How to Adjust Speech Style?

Users can leverage ViiTor AI's Text-to-Speech (TTS) functionality to generate natural and lifelike voices, with the ability to customize voice styles to meet the demands of various scenarios. This guide provides a comprehensive overview of how to adjust voice styles using ViiTor AI, enabling you to create more expressive and engaging voice content.

1. Log in and Access the Text-to-Speech Interface

  1. After logging in, navigate to the dashboard.
  2. Click on the 'Text-to-Speech' feature option in the navigation bar.

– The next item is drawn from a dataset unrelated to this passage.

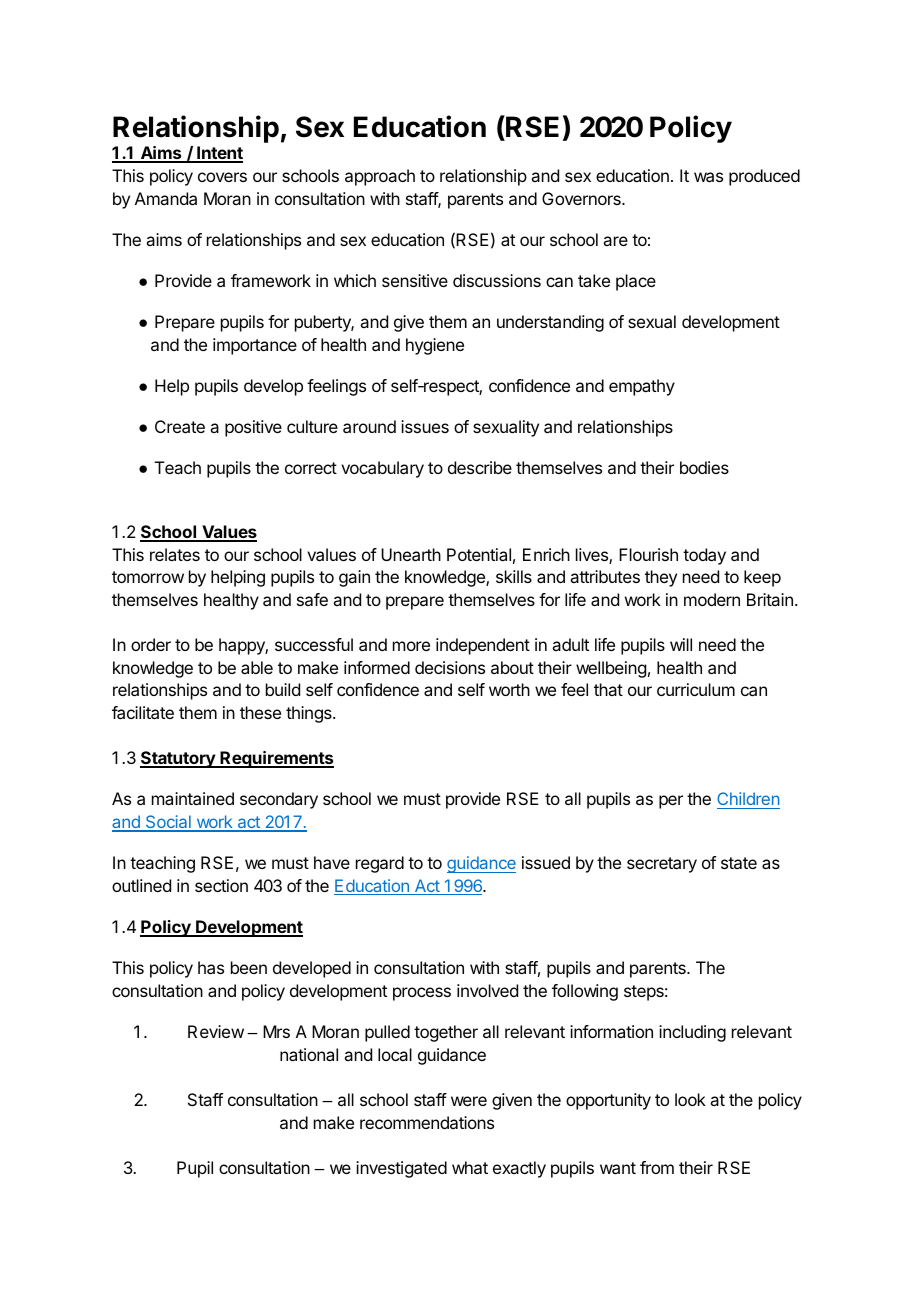 The width and height of the image is (924, 1307). What do you see at coordinates (708, 177) in the image?
I see `was` at bounding box center [708, 177].
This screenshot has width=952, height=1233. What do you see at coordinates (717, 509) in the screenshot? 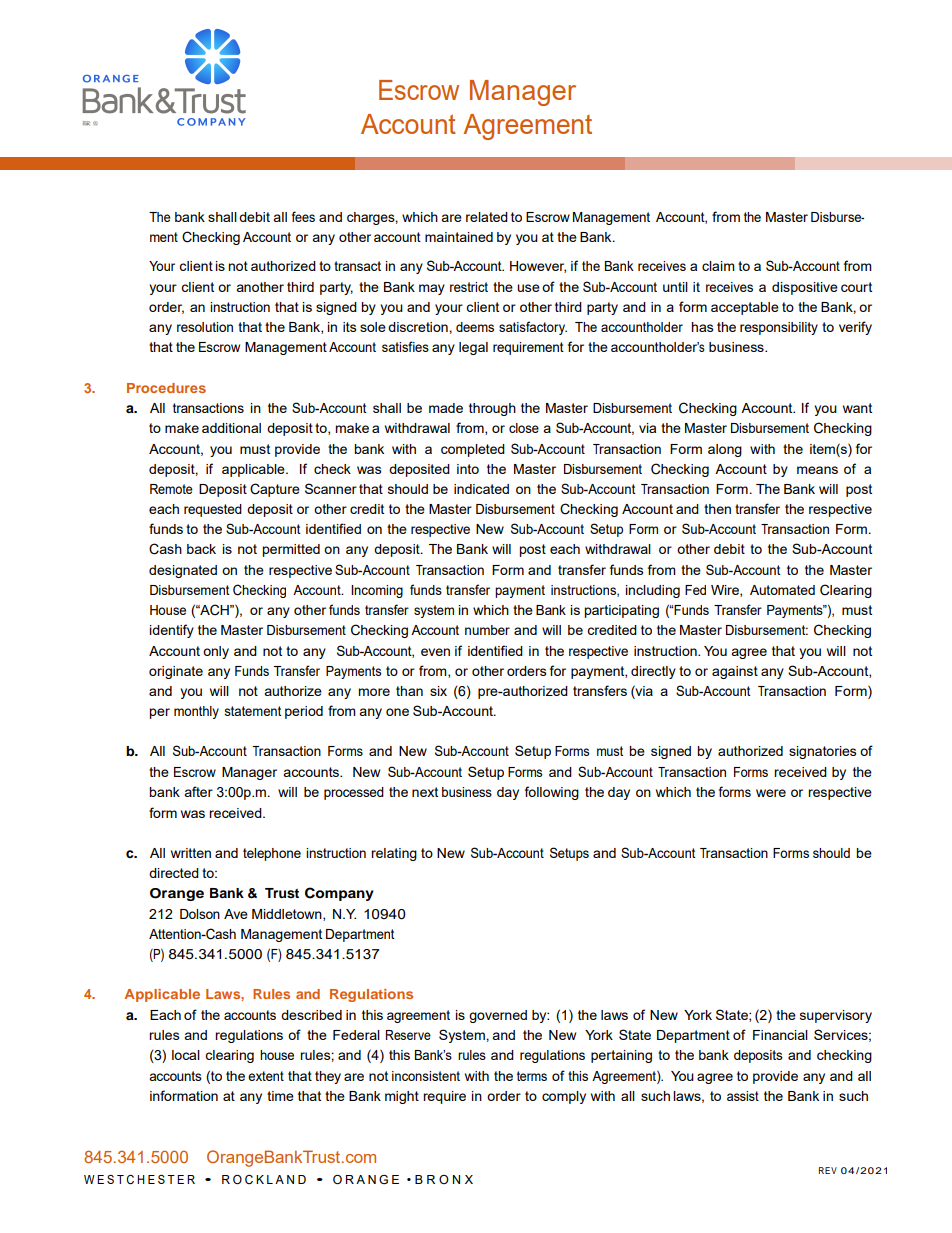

2. Configure Voice Settings

  1. Select Voice Tone
    • From the preset voice list, choose your preferred voice tone (either from the voice library or your own cloned voice). Voice tags can help you filter voices that support emotional configuration.
    • If you wish to use your own voice, please refer to the instructions on Voice Cloning.
  2. Adjust Voice Parameters Adjust the following parameters based on your needs:
    1. Translation Direction:
      • Function: Automatically translates the input text into the specified language.
      • Adjustment Method: Select the target language from the dropdown menu, or keep it as 'No Translation' if not needed.
    2. Emotion:
      • Function: Adjust the tone and emotion of the synthesized voice to better align with the emotional expression of the text, such as happiness, sadness, anger, surprise, etc. Note: For best results, choose an emotion mode that matches the emotion of the text.
      • Adjustment Method: Select the appropriate emotion type based on the content. For example, happiness is suitable for advertisements, sadness for stories, and anger for dramatic scenes.
      • Recommended Values:
        • Advertisements: Happiness
        • Stories: Sadness or Neutral
        • Drama: Anger or Surprise
    3. Speed:
      • Function: Controls the playback speed of the voice.
      • Adjustment Method:
        • Fast: Suitable for time-sensitive content (e.g., advertisements, short videos).
        • Slow: Suitable for content requiring emphasis or emotional expression (e.g., poetry, stories).
      • Recommended Values:
        • Fast: 1.2x-1.5x
        • Slow: 0.8x-1.0x
    4. Volume:
      • Function: Adjusts the volume of the generated voice, making it louder or softer.